How does one obtain this convergence to local equilibrium? We proceed by broad analogy with the “local relaxation flow” method of Erdos, Schlein, and Yau in random matrix theory, in which one combines some initial control on zeroes (which, in the case of the Erdos-Schlein-Yau method, is referred to with terms such as “local semicircular law”) with convexity properties of a relevant Hamiltonian that can be used to force the zeroes towards equilibrium.

We first discuss the initial control on zeroes. For {H_0}, we have the classical Riemann-von Mangoldt formula, which asserts that the number of zeroes in the interval {[0,T]} is {\frac{T}{4\pi} \log \frac{T}{4\pi} - \frac{T}{4\pi} + O(\log T)} as {T \rightarrow \infty}. (We have a factor of {4\pi} here instead of the more familiar {2\pi} due to the way {H_0} is normalised.) This implies for instance that for a fixed {\alpha}, the number of zeroes in the interval {[T, T+\alpha]} is {\frac{\alpha}{4\pi} \log T + O(\log T)}. Actually, because we get to assume the Riemann hypothesis, we can sharpen this to {\frac{\alpha}{4\pi} \log T + o(\log T)}, a result of Littlewood (see this previous blog post for a proof). Ideally, we would like to obtain similar control for the other {H_t}, {\Lambda \leq t < 0}, as well. Unfortunately we were only able to obtain the weaker claims that the number of zeroes of {H_t} in {[0,T]} is {\frac{T}{4\pi} \log \frac{T}{4\pi} - \frac{T}{4\pi} + O(\log^2 T)}, and that the number of zeroes in {[T, T+\alpha \log T]} is {\frac{\alpha}{4 \pi} \log^2 T + o(\log^2 T)}, that is to say we only get good control on the distribution of zeroes at scales {\gg \log T} rather than at scales {\gg 1}. Ultimately this is because we were only able to get control (and in particular, lower bounds) on {|H_t(x-iy)|} with high precision when {y \gg \log x} (whereas {|H_0(x-iy)|} has good estimates as soon as {y} is larger than (say) {2}). This control is obtained by the expressing {H_t(x-iy)} in terms of some contour integrals and using the method of steepest descent (actually it is slightly simpler to rely instead on the Stirling approximation for the Gamma function, which can be proven in turn by steepest descent methods). Fortunately, it turns out that this weaker control is still (barely) enough for the rest of our argument to go through.

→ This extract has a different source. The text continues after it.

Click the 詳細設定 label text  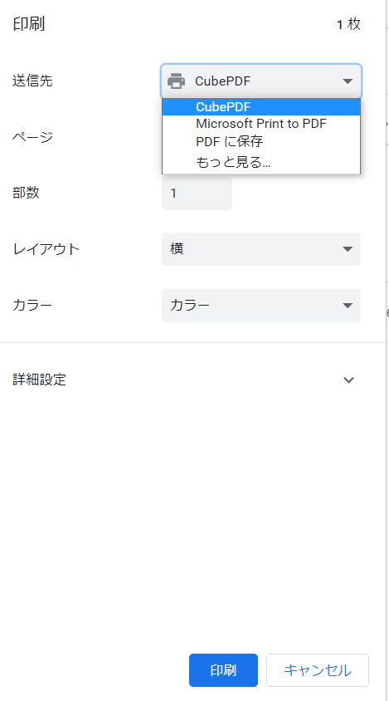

Once one has the initial control on zeroes, we now need to force convergence to local equilibrium by exploiting convexity of a Hamiltonian. Here, the relevant Hamiltonian is

\displaystyle H(t) := \sum_{j,k: j \neq k} \log \frac{1}{|x_j(t) - x_k(t)|},

ignoring for now the rather important technical issue that this sum is not actually absolutely convergent. (Because of this, we will need to truncate and renormalise the Hamiltonian in a number of ways which we will not detail here.) The ODE (3) is formally the gradient flow for this Hamiltonian. Furthermore, this Hamiltonian is a convex function of the {x_j} (because {t \mapsto \log \frac{1}{t}} is a convex function on {(0,+\infty)}). We therefore expect the Hamiltonian to be a decreasing function of time, and that the derivative should be an increasing function of time. As time passes, the derivative of the Hamiltonian would then be expected to converge to zero, which should imply convergence to local equilibrium.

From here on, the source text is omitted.